I have been working my butt off trying to do school, my photography career, manage a family, and keep up with my fans. I know not writing to you guys for 2.5 months is not okay. I don't have any words to express my gratitude to all of you who are still with me, checking back to see if I'm still alive and kicking.
So much has happened, and I will just sum it all up in here so you know what has been happening in my life. I'm going to keep it real for you, okay. Bare with me, because it's not so easy being in the spotlight and being so vulnerable.
Ready, here goes...
In September, the latter part of September that is, I was overwhelmed with stress from working at the RV park I mentioned. Then, that stress led to marital stress, and so on and so forth. My health ended up taking a turn on me, so I had to readjust. My husband ended up going back to East Texas where we are from, and staying there for a bit. It helped me figure out what I needed to do with my life, our marriage, ect. He wasn't working, and my money was not getting us by so well. I don't make much from my photography, it's getting there, but it's still not much. I was worried that my marriage was over and it may have been my fault.
Beginning of October, I decided to quit working at the RV Park because my employees never understood that I needed time off. I was literally working 24/7. I didn't have any time for me. If the phone rang, I had to be there unless it was my 8 hours off every other weekend, literally. Granted, I had plenty of time for you guys and for homework but I was stretching myself already in my marriage, that I didn't have time for him in all of this. I was overdoing it, as I normally do. I had another job immediately after I quit the RV Park working for a really nice hotel in the area. It was part-time work, so it gave me money and time to do what was most important for me. I was working and working, and they asked me to be full-time for a little while, and I agreed. Going to school full time, working full time, and doing photography on my days off was no bueno. I literally had no time to sleep. I was maybe getting 4-5 hours a night, if that. My grades were suffering big time!
Fast forward to November and I still was working full-time at the hotel, even though that is not what I agreed to. I mentioned it to my supervisor that I needed to scale back some and they said okay. Well, that didn't happen. Mind you, in this time I was so overwhelmed with everything- my husband still was not able to find a job. I was the only one working trying to provide for us. Every bit of our savings was being used to provide for us as well as my lousy paycheck every two weeks. While calling home every week, I was hearing that my dad was not feeling well. I am not sure if all of you know this or not but he suffers from diabetes. Really bad. Like, he has lost toes and still has no feeling in his feet but is managing owning a business with help from my stepmom. So, on top of all of that is on me at this time, I was worried about my father. So, I did what I thought was best. I went home to East Texas, alone. Praise God that my husband had just gotten a job, so I knew I would be fine. I put all of my fuel on my credit card to get home, and it felt so good to be away from EVERYTHING. Seeing my dad was the first stop I made. I was so happy to be home. I wanted to figure out what God wanted for me. In all of this that was happening to me, I lost myself. I was so overwhelmed in everything that I lost me.

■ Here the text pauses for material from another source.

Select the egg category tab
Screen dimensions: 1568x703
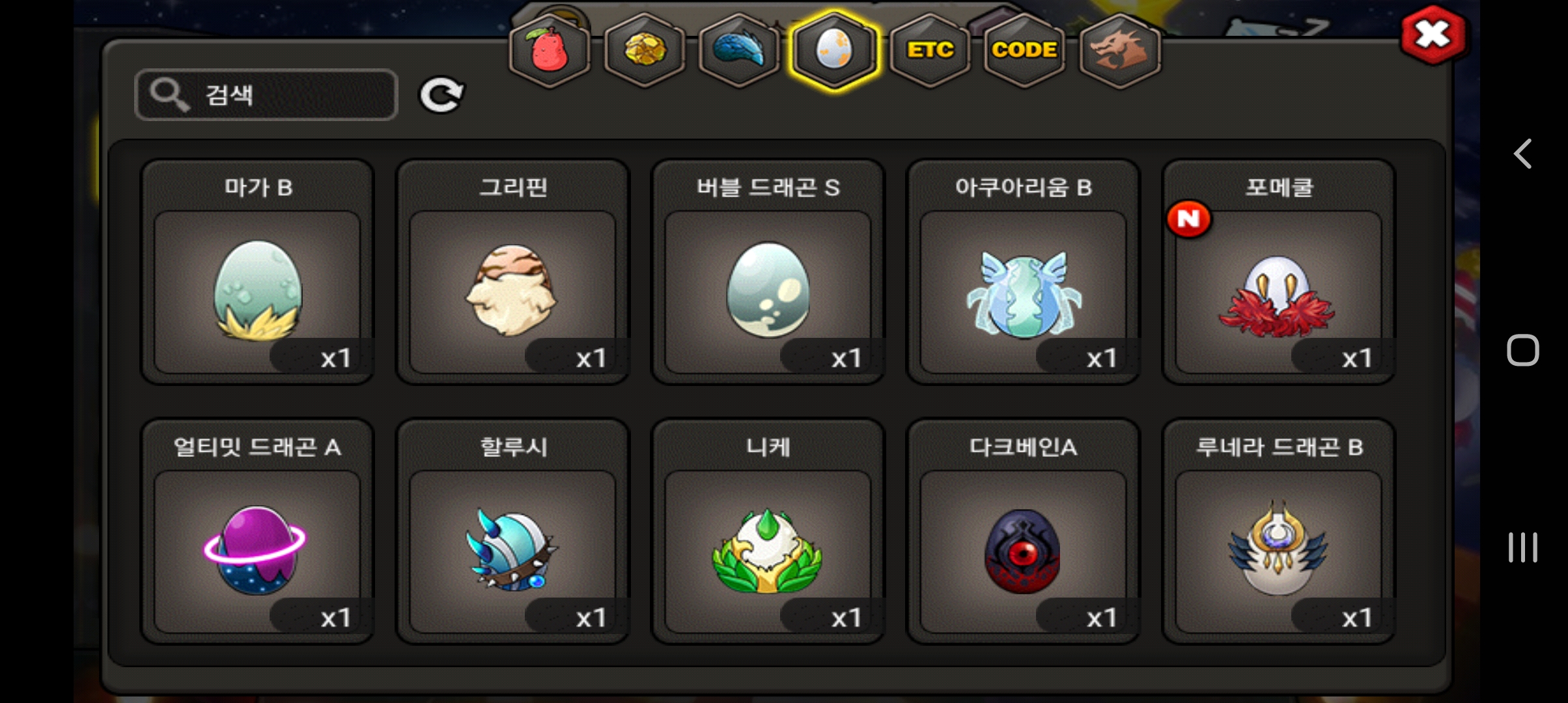coord(834,51)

I know some of you have felt that way before. I stayed home until Thanksgiving holiday was over, and actually just got back home a week ago to be with my husband. We had conversations about how to make our marriage better, and we have been making it work. So, I don't have 3 jobs anymore. I have 2. School, and you guys. I am loving it. I am not so stressed every day, and I am being the wife that my husband needs.

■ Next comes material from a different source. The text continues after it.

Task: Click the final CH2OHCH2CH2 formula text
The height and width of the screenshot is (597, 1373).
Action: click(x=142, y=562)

Communication is key, guys. Seriously. If we had been communicating with one another on how each of us felt, I would not have gotten so overwhelmed and wanted to give up on everything and everyone. Life is not about working yourself into the ground, and dying. It's about living! Making a wonderful story on the way, and not just focusing on the destination. Through all of this, it never came to my mind why my husband was so depressed. I never asked him. Well, after we talked through all of these things, he told me that he wanted to give up as well because he was not being the husband that I needed and he see it on a daily basis when I would come home tired then having to do homework and just be exhausted every day. I never knew that was how he felt. I just figured he wanted "me time" and was going to get a job later on. That wasn't the case. So, he has been working now for about 2 weeks and has been so supportive of me. We talk out things now, instead of keep them bottled up. We pray together, and spend time together before he goes to work. I have finally brought my grades up to A's & B's and I am comfortable about the end of this semester. I am supposed to graduate with my Bachelor's sometime next month. Boy, am I excited or what! I still have at least 3 more years to go though before I get my doctorate but hey, who's counting!? ;)

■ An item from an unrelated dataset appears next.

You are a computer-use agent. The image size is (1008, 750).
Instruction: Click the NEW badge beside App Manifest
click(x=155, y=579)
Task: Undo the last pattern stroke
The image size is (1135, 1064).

Well, that's it. That's every single thing that has happened in the last few months, and my reason for not posting to keep up with you guys. My sincere apologies go out to all of you, I am truly sorry.
Since things are better, I will be posting 2x a week. One day I'll post a recipe, and the other I will do an actual post. I really enjoy sharing my recipes with you guys. I'm sure you like it too!

I hope you all are having a very happy holiday, and are spending much needed time with your families.